Provided data START

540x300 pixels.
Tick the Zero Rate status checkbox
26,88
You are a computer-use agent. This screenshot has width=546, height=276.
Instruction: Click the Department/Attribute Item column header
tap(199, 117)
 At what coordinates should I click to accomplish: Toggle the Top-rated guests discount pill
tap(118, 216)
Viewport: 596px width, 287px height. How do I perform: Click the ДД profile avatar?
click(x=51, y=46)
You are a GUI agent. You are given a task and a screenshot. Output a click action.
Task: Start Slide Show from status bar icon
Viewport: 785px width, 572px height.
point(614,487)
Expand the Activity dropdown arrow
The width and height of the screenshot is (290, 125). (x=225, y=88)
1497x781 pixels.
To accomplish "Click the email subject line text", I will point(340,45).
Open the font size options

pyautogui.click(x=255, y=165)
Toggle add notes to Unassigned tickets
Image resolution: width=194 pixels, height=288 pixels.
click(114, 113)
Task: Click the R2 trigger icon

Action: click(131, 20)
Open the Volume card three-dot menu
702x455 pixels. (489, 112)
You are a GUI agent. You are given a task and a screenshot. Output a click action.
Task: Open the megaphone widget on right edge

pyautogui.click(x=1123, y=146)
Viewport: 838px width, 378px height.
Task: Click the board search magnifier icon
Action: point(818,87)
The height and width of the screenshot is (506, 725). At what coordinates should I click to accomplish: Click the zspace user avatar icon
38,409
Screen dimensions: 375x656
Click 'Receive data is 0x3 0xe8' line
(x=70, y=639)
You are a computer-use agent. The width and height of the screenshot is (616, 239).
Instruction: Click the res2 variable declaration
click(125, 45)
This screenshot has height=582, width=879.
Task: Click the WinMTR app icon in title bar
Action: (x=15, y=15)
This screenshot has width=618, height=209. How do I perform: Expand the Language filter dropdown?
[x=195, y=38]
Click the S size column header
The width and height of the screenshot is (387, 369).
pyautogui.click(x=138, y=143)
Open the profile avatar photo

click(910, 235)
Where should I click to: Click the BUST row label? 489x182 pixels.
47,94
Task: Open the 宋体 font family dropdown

Provided data END

Exercise goal: Say how many lines above contain "agent", and give no words besides the number.

Task solution: 4